Archive for August, 2011

Lot of Scuffing, Nearly Ready for Primer

August 22nd, 2011 No comments

Lot of Work, Few Pictures

After the crazy productive days in the shop last week, it was time to get the Rudder parts ready for primer. I am still torn about priming the inside of the pristine skins. I have primed where parts interface already and maybe I will simply prime the areas where the spar and the ribs may attach to and then mist the rest. I need to keep the area where the trailing edge AEX free of primer so that the ProSeal will stick.

Other than that, I spent some really good time on all the other parts, deburring, dimpling, smoothing, and edge dressing. All that is left is the AEX for the trailing edge and the rudder horn. The rest is ready to be shot with primer and put back together again.

I hope to have a completed Rudder by the end of the week. We’ll see!

Categories: Rudder

Stiffeners Done, On to the Substructure!

August 20th, 2011 No comments

Sub Structure Work Begins

With the stiffeners now complete and riveted onto the skin, it was time to move onto the skeleton of the rudder. Here you see the spar, ribs, re-enforcement plates, counter balance, and rudder horn clecoed together. This was after the top and counterbalance ribs were fluted straight. The structure is then match drilled to #30 and the counterbalance skin is match drilled to #40. Again…the precision of the pre-punched kits really shines through. It simply lines right up.

I think this Part is Important in a Spin!

Here you can see one of the important parts of the plane. It is the rudder control horn. Cables will attach to the outboard ends and then run up to the rudder pedals in the cockpit. The 3/8ths holes is for one of the ball joints that will make up a pivot point of the rudder. It took a little love and filing and Scotchbrite wheeling to get it to nestle in with the rib above, but it turned out a great fit. One of the parts that Van’s has you fabricate is a shim that fits under this horn so that you can tie the horn, spar, and the rib together all fitting at the same level. It was pretty easy to make out of 0.032″ sheet stock.

Fairing Strip Fabrication

Here you see the rudder nearly completely assembled and clecoed together. The substructure is complete, the Rudder horn reinforcement is in and drilled, and at this stage I am fabricating the other two parts Van’s makes you create. These little strips of sheet stock will be what holds the lower fiberglass fairing onto the rudder. A few simple cuts and you match drill to the rest of the already assembled parts.

Good Edge Distance Here

One of the more challenging parts of assembling the rudder is this reinforcement part. First, you have to cut some sizable ears off of it using the standard practice of trimming to the center of the guide holes Van’s pre-drills in the part. Some have found that it is difficult to do this and still retain good edge distance for the holes. Either I am lucky, or Van’s has improved the part because I trimmed to the center and then installed and match drilled and it came out with some room to spare. Here you can see that I have good edge distance and the part clears the web of the adjoining rib. Whew. I have also heard that they used to make you bend this part to the shape they now ship it as. Man am I glad…cause that would have been a bear.

Looking Like Something

After all the fabrication of parts and assembly it was time for all the remaining match drilling. I was able to get it done in short order. The one thing to remember on the rudder is that the trailing edge is NOT drilled perpendicular to the skin but IS drilled perpendicular to the cord. Careful attention however helps and avoids to much trouble as the AEX wedge is pre-drilled to the right angle and helps align the bit as you are match drilling the parts. Still remember not to fight the flow of the bit.
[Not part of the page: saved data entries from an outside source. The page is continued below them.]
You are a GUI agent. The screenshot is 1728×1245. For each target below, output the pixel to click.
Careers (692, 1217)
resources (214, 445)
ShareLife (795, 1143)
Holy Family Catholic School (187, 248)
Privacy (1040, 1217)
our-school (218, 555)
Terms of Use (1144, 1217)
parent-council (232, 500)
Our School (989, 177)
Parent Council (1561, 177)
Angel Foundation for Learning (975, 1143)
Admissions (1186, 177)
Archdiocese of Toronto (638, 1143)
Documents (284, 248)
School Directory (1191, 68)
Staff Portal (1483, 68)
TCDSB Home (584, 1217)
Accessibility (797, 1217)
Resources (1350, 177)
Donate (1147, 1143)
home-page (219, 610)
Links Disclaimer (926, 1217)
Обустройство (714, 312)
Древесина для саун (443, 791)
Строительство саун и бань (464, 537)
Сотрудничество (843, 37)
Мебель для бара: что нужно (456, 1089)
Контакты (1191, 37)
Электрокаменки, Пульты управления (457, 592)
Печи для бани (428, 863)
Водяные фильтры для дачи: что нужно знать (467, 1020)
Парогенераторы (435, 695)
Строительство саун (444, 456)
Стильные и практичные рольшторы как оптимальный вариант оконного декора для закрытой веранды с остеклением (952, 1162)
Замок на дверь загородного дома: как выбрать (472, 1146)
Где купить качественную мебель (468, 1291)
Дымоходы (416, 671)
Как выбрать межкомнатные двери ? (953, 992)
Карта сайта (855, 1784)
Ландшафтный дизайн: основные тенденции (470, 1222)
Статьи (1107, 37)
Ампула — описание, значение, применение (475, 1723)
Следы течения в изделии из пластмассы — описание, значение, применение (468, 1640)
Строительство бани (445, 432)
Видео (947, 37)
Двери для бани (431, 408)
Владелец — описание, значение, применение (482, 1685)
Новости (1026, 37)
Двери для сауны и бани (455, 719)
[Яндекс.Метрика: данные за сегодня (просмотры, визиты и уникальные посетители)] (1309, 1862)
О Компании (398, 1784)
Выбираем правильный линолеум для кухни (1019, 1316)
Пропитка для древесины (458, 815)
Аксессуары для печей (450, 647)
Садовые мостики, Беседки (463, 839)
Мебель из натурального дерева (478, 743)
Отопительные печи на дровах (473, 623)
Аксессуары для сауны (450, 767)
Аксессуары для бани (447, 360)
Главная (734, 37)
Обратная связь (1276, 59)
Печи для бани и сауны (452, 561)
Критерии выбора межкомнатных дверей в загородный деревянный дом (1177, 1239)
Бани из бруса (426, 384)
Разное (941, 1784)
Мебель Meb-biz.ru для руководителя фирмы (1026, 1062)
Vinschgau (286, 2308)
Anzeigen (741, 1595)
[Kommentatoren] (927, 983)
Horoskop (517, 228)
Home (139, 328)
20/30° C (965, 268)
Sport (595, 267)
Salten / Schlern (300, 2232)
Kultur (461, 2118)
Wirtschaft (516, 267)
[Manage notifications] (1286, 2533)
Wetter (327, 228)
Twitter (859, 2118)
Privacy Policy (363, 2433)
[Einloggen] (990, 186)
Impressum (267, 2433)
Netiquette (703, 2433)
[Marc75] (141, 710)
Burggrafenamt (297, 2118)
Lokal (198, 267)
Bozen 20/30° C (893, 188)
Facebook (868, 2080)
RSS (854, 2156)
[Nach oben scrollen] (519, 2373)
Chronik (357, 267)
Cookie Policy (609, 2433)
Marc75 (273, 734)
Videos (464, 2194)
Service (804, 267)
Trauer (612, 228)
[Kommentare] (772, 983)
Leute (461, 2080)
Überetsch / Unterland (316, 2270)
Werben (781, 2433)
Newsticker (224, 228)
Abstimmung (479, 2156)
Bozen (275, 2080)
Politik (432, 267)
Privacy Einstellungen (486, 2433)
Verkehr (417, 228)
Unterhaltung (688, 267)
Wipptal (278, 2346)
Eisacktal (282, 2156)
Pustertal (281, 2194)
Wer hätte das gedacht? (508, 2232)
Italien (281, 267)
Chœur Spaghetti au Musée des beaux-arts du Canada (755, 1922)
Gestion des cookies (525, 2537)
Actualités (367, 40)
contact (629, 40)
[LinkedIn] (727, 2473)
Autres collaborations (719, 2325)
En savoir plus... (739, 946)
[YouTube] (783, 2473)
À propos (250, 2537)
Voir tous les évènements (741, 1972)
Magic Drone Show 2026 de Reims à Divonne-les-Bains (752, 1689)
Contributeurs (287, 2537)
Another View of the Prepped Rudder

Here is another view of the rudder match drilled and ready to…take all apart again. Just when  you think you got something, you have to tear it down and do a TON more work. It is fun to show the kids though…”look at the size of this!!!” I love it when my kids reply, “WOW, that is soooo cool!” Motivation for sure.

After all That Work...Torn Down for Paint and More Prep

It got late in the evening by the time I was done match drilling the rudder. So I tore it all down and got everything ready to finish all the prep before paint and turned out the lights. Here is where the Rudder stood once it was all said and done. All in all…a great build session. Thanks for the shop pass Dear!

Categories: Rudder

Backriveting…Step by Step

August 20th, 2011 No comments

My Back Rivet Set and Other Tools of the Trick

It’s Saturday and my Honey-Do’s are done…so off to the shop for another good and healthy build session. For some reason, I felt inspired to do a back rivet tutorial. Maybe it will be useful to someone else down the road. So here goes. There are some key tools that are needed to do back riveting correctly.

  1. Rivet Gun
  2. Back Rivet Set
  3. Back Rivet Plate
  4. Rivet Tape

As you can see here, I have my tools for back riveting in place. My back rivet set has a brass collar. I have seen others with a Delrin collar. Before I got started, I polished my collar to a smooth finish both on the sides and the face to reduce the chance of it marring my parts. I made sure to remove the sharp edge of the collar on the inside and outside radius. Turns out that was a good thing. I also lubed the collar and spring up with some dry lube called White Lightning typically used in Cycle lube. It is good stuff and won’t get all over stuff when the tool is in use.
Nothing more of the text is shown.